━━━ Page text
# 3 chronic illness = automatic 4 HPI



## DeniseDenise (Apr 25, 2008)

3 chronic illnesses = an automatic 4 HPI, is this the standard for 95 and 97 guidelines?

Thanks!


----------



## valleycoder (Apr 25, 2008)

*Per 97 guidelines*: an extended HPI consists of at least 4 elements of the HPI or the status of at least 3 chronic or inactive conditions.  
*Per 95 guidelines*: an extended HPI consists of 4 or more elements of the HPI.  The medical record should describe four or more elements of the present illness (HPI) or associated comorbidities.


----------



## Erica1217 (Apr 27, 2008)

It also depends on the carrier.  

Mine has said you can count the status of 3 chronic conditions whether you are using 1995 or 1997 guidelines. 

http://www.medicarenhic.com/faq_det...t/Consultations&searchphrase=&faqpagesize=100


----------



## Belinda Frisch (Jun 25, 2008)
━━━━━━
━━━ Listed entries
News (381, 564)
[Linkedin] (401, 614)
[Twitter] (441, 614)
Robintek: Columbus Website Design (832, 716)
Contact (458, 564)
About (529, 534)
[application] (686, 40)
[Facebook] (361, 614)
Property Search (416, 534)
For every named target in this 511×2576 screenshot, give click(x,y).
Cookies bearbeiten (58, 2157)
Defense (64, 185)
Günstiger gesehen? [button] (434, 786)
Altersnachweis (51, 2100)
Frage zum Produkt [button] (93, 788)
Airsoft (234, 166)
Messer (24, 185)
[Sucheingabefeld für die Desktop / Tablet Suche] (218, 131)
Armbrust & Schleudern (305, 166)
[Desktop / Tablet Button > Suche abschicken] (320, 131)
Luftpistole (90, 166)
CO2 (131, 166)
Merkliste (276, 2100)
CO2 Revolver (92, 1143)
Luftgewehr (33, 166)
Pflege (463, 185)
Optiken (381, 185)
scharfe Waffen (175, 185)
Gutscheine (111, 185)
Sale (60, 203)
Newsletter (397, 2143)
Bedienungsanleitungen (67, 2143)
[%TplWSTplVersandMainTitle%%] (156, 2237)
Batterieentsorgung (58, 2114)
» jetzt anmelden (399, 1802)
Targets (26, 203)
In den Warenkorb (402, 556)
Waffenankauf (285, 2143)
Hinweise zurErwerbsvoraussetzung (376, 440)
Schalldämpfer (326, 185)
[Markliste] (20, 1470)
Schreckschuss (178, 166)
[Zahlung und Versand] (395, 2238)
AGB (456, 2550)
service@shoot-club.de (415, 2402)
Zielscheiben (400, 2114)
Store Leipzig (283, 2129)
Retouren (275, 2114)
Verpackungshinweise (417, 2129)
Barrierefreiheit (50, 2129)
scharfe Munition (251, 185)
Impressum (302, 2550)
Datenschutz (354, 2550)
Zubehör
━━━━━━
_Activity:_
Write the next part of the forum thread on counting chronic conditions toward an extended HPI, picking up where it stops. The records have nothing to do with the forum thread on chronic conditions and the HPI.

_Answer for this exercise:_
*Status*

"Status" is the key to this. Make sure it is more than a list of 3 ccs. This link to the CMS-approved Highmark Medicare audit form allows for either or. Though I have seen the argument that if you use the 3 cc to support a comprehensive HPI you must adhere to the 97 DGs (bulleted) examinations, I don't know that to be 100% true. It makes sense, but currently it's an either/or situation and, I think, open to interpretation.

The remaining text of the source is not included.